Task brief: Nothing is needed except the lines below that run from the one with "Screen dimensions: 1012x698" through the one with "Toggle magnet mode in left toolbar", repeated exactly.
[[ Source material open ]]
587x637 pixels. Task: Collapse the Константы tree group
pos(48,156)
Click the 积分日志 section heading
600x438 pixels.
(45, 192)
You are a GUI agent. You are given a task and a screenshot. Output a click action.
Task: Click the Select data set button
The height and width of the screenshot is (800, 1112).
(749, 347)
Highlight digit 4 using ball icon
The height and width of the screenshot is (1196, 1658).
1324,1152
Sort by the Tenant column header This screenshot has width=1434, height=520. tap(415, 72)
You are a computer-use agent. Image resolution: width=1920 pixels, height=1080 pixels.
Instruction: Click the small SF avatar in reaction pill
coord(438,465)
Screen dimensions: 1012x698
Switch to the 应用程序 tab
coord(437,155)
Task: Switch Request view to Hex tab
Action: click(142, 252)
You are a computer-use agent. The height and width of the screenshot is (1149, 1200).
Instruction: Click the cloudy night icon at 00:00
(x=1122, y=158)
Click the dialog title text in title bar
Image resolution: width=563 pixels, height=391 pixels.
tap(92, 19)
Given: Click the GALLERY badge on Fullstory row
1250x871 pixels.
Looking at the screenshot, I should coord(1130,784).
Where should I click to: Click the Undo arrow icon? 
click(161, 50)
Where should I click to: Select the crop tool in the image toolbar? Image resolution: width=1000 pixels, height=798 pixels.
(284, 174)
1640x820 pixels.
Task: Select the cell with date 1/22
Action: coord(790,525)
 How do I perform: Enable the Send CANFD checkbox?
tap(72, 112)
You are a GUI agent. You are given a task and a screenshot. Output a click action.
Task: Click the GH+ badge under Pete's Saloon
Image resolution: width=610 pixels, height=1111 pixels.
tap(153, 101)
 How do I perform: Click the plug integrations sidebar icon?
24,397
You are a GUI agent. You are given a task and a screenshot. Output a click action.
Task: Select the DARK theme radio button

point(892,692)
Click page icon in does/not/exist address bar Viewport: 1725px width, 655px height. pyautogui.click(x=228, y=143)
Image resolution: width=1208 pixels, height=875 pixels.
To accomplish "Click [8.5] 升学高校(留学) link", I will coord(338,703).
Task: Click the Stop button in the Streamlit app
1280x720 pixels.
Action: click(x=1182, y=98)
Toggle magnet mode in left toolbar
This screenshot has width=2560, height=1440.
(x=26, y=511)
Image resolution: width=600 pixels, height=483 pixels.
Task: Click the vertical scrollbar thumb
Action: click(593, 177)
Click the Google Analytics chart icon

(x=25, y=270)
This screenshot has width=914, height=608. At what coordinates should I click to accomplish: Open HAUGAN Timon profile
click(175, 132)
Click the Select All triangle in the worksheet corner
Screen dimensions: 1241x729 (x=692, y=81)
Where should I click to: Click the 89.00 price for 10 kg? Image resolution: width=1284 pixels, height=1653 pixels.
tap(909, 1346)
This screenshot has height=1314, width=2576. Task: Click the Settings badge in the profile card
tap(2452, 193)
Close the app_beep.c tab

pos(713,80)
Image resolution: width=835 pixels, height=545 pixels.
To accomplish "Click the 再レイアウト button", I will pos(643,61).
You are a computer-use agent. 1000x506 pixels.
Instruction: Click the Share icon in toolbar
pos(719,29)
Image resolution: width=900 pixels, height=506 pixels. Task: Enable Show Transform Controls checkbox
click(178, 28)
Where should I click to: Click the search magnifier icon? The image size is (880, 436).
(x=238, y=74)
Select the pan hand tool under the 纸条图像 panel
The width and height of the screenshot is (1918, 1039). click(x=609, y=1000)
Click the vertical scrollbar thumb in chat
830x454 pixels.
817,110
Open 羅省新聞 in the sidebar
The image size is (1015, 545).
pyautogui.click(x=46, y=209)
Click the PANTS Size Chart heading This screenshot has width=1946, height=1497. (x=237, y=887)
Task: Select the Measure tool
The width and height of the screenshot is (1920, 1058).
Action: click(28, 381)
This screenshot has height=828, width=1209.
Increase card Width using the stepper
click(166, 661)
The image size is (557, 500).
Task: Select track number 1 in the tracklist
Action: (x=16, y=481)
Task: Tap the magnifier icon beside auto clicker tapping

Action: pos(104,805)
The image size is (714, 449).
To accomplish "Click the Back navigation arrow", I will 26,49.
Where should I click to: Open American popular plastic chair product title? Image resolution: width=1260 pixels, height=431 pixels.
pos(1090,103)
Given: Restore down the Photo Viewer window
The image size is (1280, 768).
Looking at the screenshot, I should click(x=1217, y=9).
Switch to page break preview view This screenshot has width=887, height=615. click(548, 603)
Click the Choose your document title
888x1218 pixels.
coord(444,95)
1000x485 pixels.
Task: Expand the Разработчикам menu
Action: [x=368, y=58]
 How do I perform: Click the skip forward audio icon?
[[ Source material closed ]]
Answer for the task:
Screen dimensions: 1012x698
Switch to the 应用程序 tab
coord(437,155)
Task: Switch Request view to Hex tab
Action: click(142, 252)
You are a computer-use agent. The height and width of the screenshot is (1149, 1200).
Instruction: Click the cloudy night icon at 00:00
(x=1122, y=158)
Click the dialog title text in title bar
Image resolution: width=563 pixels, height=391 pixels.
tap(92, 19)
Given: Click the GALLERY badge on Fullstory row
1250x871 pixels.
Looking at the screenshot, I should coord(1130,784).
Where should I click to: Click the Undo arrow icon? 
click(161, 50)
Where should I click to: Select the crop tool in the image toolbar? Image resolution: width=1000 pixels, height=798 pixels.
(284, 174)
1640x820 pixels.
Task: Select the cell with date 1/22
Action: coord(790,525)
 How do I perform: Enable the Send CANFD checkbox?
tap(72, 112)
You are a GUI agent. You are given a task and a screenshot. Output a click action.
Task: Click the GH+ badge under Pete's Saloon
Image resolution: width=610 pixels, height=1111 pixels.
tap(153, 101)
 How do I perform: Click the plug integrations sidebar icon?
24,397
You are a GUI agent. You are given a task and a screenshot. Output a click action.
Task: Select the DARK theme radio button

point(892,692)
Click page icon in does/not/exist address bar Viewport: 1725px width, 655px height. pyautogui.click(x=228, y=143)
Image resolution: width=1208 pixels, height=875 pixels.
To accomplish "Click [8.5] 升学高校(留学) link", I will coord(338,703).
Task: Click the Stop button in the Streamlit app
1280x720 pixels.
Action: click(x=1182, y=98)
Toggle magnet mode in left toolbar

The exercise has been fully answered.